More SIMD features

- Extract a standalone simd::sum() function from simd::dot().
- Add column-major (transposed) loads.
- Add a simd::cast function for type conversion.
- Add rive::UnpackColor4f(), which uses simd to convert a ColorInt to 4 normalized floats.

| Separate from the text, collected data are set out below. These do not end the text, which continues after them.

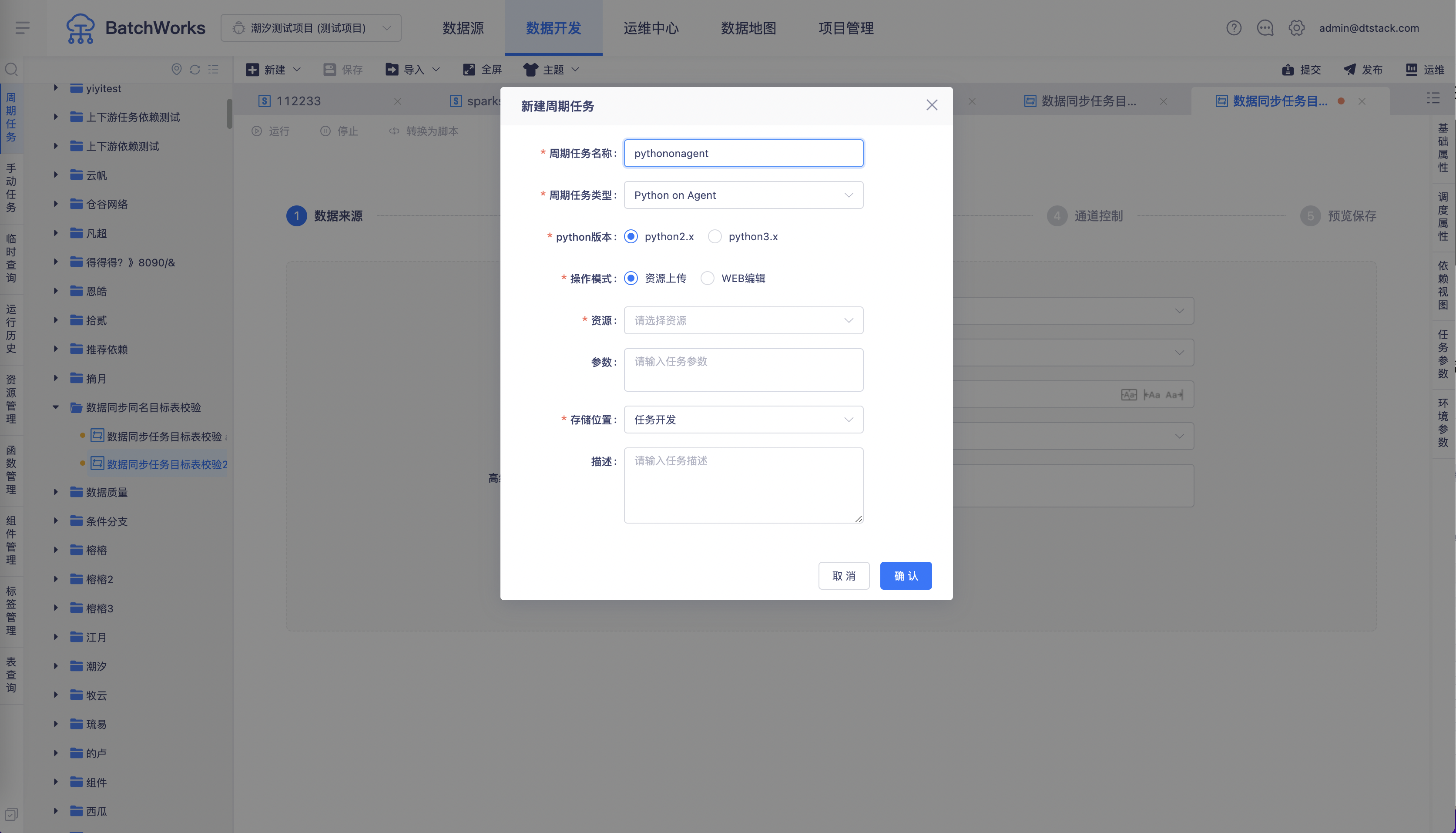Click the sidebar search magnifier icon
This screenshot has height=833, width=1456.
pyautogui.click(x=11, y=69)
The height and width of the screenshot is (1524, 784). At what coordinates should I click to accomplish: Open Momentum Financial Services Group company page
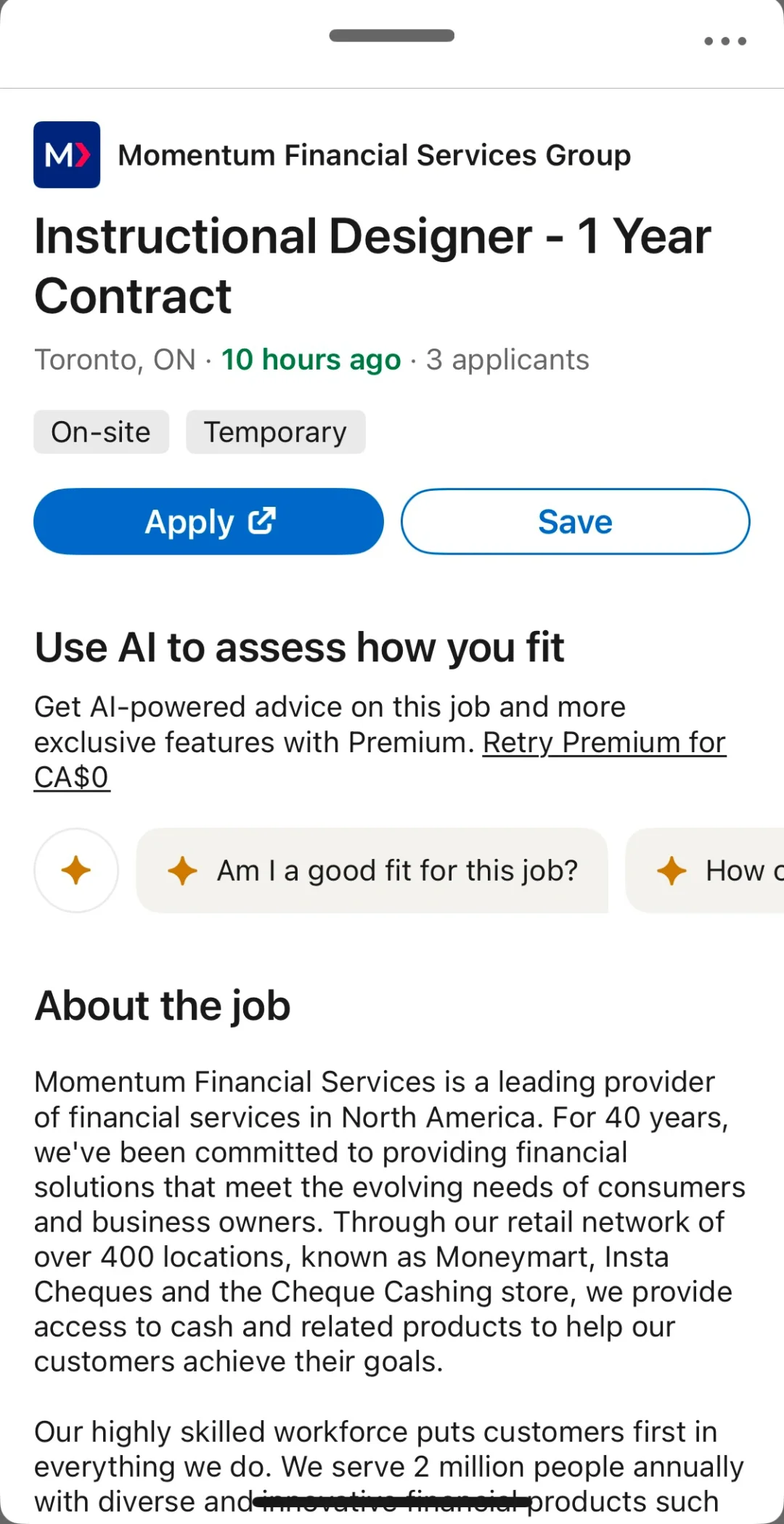point(374,155)
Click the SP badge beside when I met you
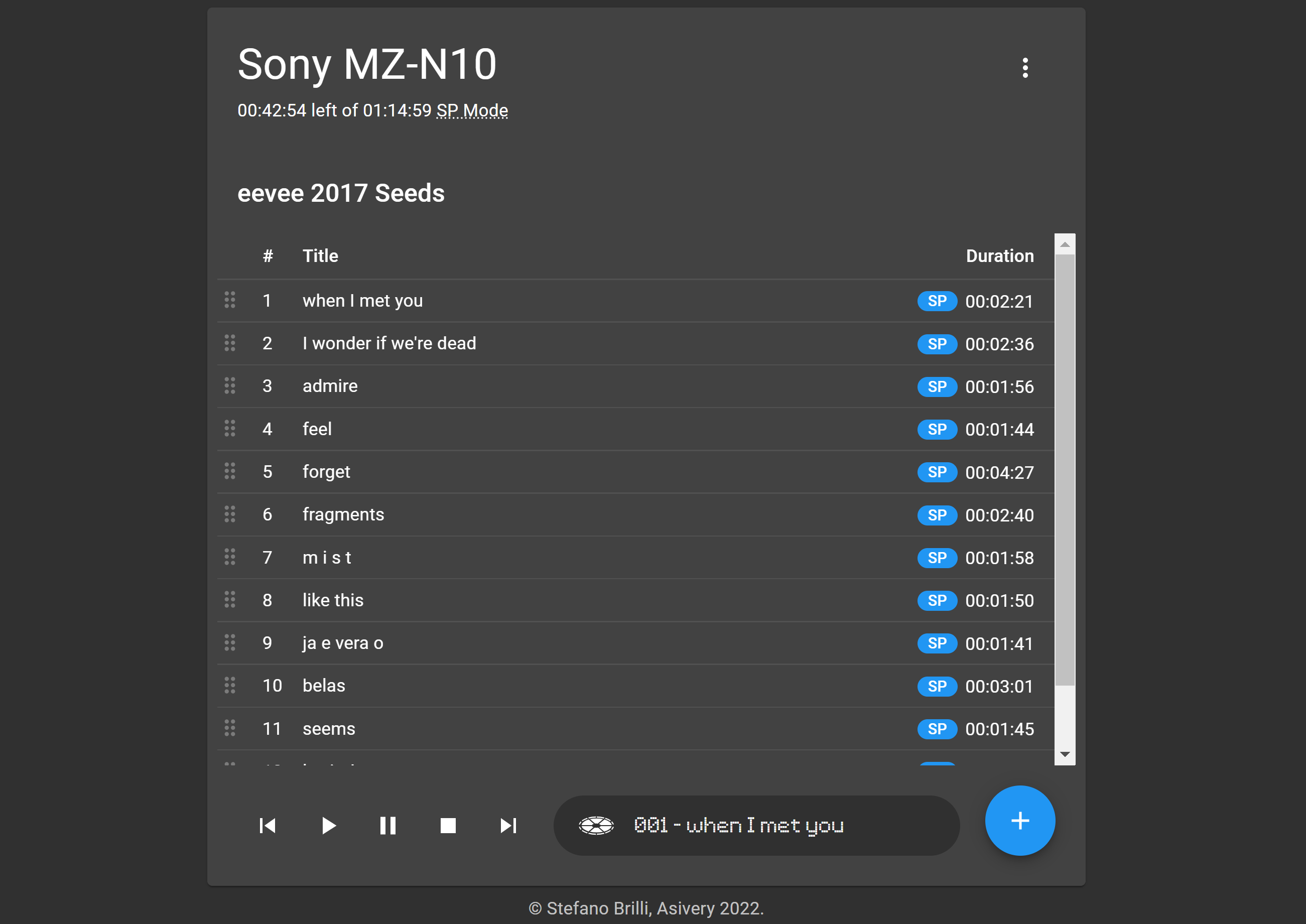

- Bonus: Add an assert to RIVE_UNREACHABLE and add a RIVE_DEBUG_CODE() macro.

Diffs=
c8b5fdadd More SIMD features
diff --git a/.rive_head b/.rive_head
index ecf6ff9..4758ad4 100644
--- a/.rive_head
+++ b/.rive_head
@@ -1 +1 @@
-87f079a103eb417091b94ea5ed7eecd90cbc6149
+c8b5fdadd370d61267c0c6352b609f3608f3efd5
diff --git a/include/rive/math/simd.hpp b/include/rive/math/simd.hpp
index 9cb90aa..f042877 100644
--- a/include/rive/math/simd.hpp
+++ b/include/rive/math/simd.hpp
@@ -17,8 +17,8 @@
 #include "rive/rive_types.hpp"
 #include <cassert>
 #include <limits>
+#include <math.h>
 #include <stdint.h>
-#include <string.h>
 #include <tuple>
 #include <type_traits>
 
@@ -176,6 +176,27 @@
 #endif
 }
 
+template <typename T, int N> RIVE_ALWAYS_INLINE T sum(gvec<T, N> x)
+{
+    T s = x[0];
+    for (int i = 1; i < N; ++i)
+        s += x[i];
+    return s;
+}
+
+// We can use __builtin_reduce_add for integer types.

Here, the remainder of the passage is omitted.